**What you need to do**
Rewrite the data between the lines holding "Where should I click to: Click the date" and "pyautogui.click(x=750, y=191)", inclusive, with every line in full and 11 added to each number in the answer coordinates.

**Word and element pointing entries**
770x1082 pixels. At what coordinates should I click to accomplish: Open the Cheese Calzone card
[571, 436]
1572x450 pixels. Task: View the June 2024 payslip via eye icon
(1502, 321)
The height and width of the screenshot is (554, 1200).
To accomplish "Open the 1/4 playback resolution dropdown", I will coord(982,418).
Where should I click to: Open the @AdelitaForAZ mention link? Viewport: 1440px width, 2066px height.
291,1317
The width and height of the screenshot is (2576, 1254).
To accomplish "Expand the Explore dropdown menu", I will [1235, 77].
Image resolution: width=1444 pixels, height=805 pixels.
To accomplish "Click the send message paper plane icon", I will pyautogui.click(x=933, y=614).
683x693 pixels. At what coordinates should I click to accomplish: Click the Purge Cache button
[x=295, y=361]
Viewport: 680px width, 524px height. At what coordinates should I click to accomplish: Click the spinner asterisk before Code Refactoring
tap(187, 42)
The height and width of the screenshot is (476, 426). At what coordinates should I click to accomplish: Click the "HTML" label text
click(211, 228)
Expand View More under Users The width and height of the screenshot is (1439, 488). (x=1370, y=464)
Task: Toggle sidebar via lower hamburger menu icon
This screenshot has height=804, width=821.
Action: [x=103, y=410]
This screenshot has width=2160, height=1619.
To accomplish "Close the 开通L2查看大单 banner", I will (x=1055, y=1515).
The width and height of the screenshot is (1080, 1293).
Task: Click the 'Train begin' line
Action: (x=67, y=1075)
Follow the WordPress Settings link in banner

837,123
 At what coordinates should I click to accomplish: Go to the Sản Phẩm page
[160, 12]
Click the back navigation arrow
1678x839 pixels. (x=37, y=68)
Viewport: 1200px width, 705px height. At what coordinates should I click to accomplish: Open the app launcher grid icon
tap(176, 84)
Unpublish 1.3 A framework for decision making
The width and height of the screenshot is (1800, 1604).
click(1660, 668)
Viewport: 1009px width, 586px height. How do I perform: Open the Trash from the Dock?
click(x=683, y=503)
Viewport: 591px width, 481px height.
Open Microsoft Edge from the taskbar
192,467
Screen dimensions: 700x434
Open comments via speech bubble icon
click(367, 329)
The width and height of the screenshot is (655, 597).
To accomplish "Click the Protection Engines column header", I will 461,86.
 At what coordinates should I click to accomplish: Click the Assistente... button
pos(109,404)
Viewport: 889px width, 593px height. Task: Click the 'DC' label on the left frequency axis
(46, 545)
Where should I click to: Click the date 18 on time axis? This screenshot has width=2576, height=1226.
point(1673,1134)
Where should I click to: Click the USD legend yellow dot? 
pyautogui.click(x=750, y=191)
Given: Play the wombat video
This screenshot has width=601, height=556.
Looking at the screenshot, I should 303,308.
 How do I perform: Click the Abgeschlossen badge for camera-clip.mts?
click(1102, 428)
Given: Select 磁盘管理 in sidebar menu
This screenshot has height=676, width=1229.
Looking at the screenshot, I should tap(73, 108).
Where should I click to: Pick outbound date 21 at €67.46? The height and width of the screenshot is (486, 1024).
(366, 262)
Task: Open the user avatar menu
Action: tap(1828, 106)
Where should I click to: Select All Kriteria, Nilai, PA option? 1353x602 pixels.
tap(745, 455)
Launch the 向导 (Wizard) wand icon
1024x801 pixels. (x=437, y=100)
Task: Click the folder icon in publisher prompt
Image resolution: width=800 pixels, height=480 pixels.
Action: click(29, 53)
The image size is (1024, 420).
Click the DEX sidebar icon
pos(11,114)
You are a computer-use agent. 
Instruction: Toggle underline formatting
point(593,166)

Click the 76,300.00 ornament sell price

**Solution for this exercise**
Where should I click to: Click the date 18 on time axis? This screenshot has width=2576, height=1226.
point(1684,1145)
Where should I click to: Click the USD legend yellow dot? 
pyautogui.click(x=761, y=202)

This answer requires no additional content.